***** EXTRACTED ENTRIES
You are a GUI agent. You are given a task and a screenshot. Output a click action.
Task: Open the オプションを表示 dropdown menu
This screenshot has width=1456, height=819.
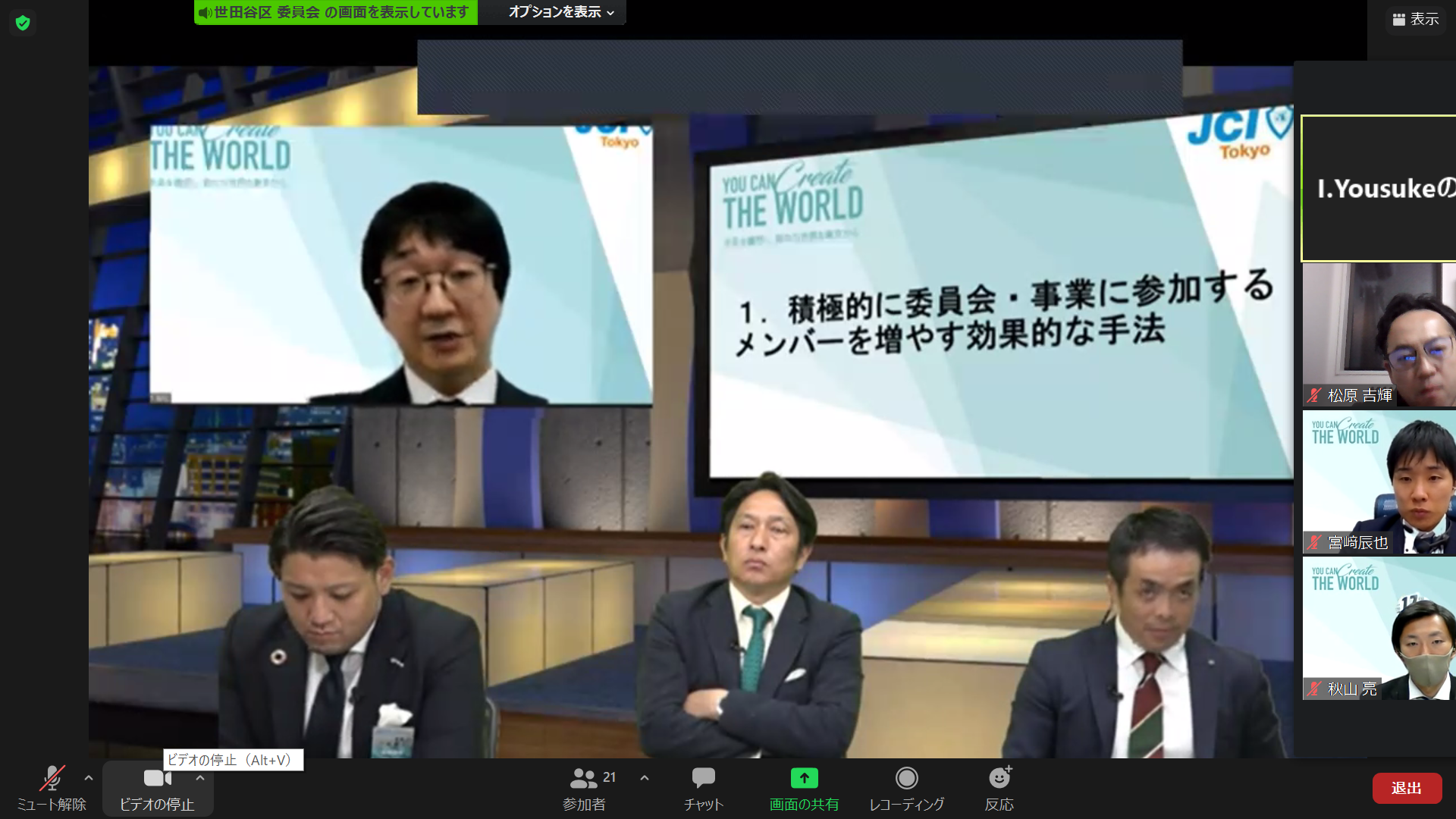pyautogui.click(x=561, y=12)
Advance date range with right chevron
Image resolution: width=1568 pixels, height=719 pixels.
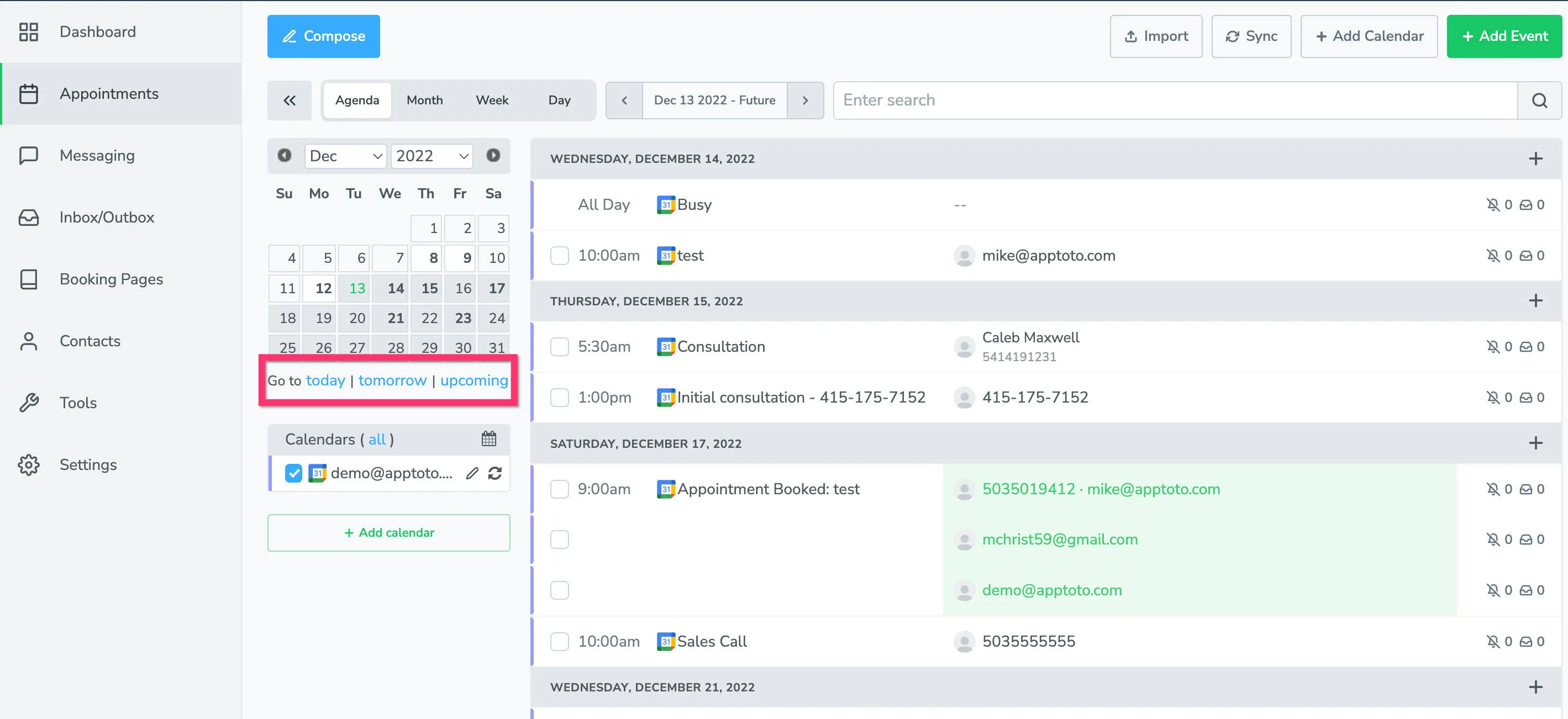(x=804, y=101)
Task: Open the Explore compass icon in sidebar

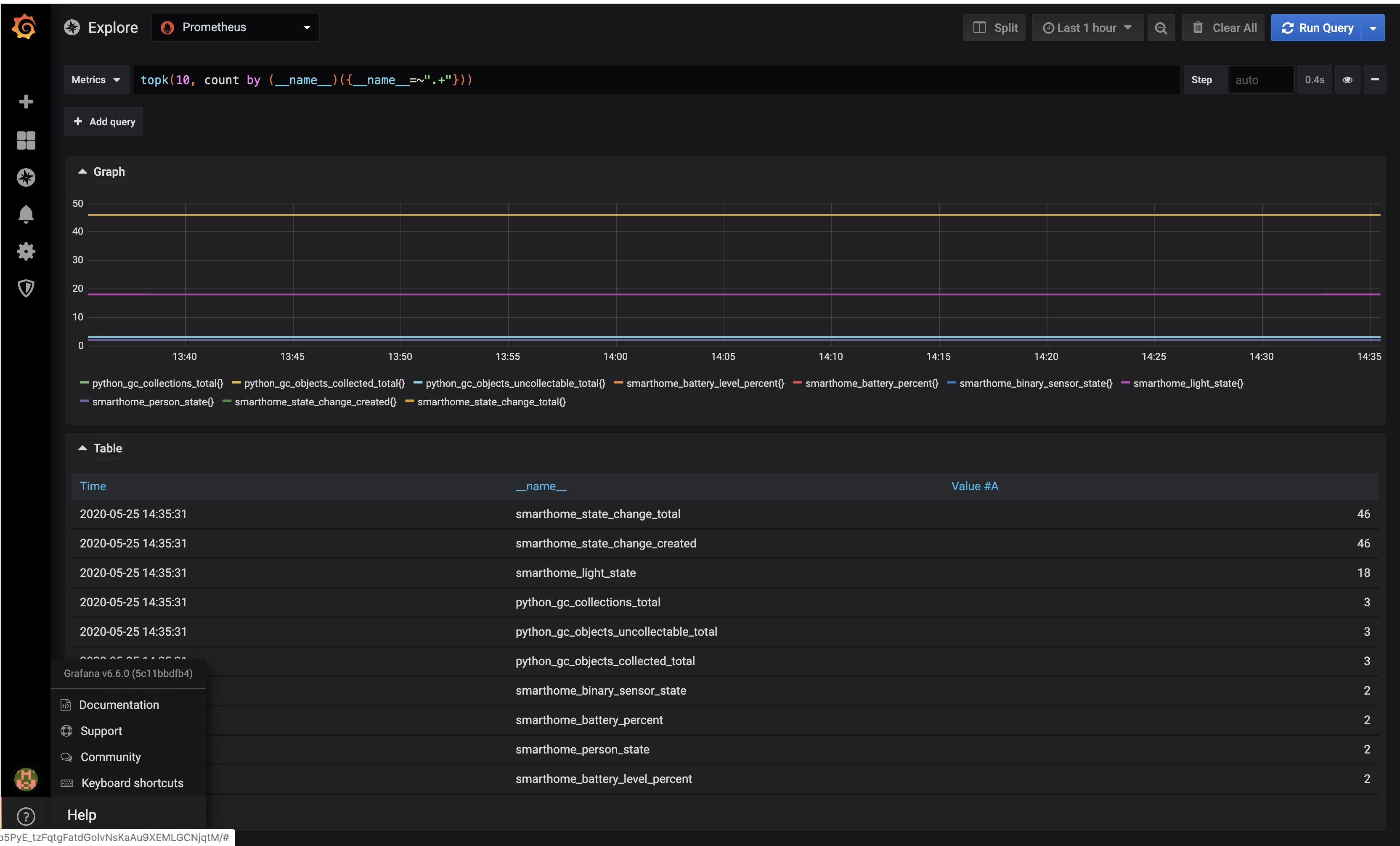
**********
_EXERCISE DESCRIPTION_
Exactly the lines from the one holding "This screenshot has width=1456, height=819." through the last line of the entries must be set down, with nothing added and no pictures.

_YOUR RESPONSE_
This screenshot has width=1456, height=819.
pyautogui.click(x=561, y=12)
Advance date range with right chevron
Image resolution: width=1568 pixels, height=719 pixels.
(x=804, y=101)
Task: Open the Explore compass icon in sidebar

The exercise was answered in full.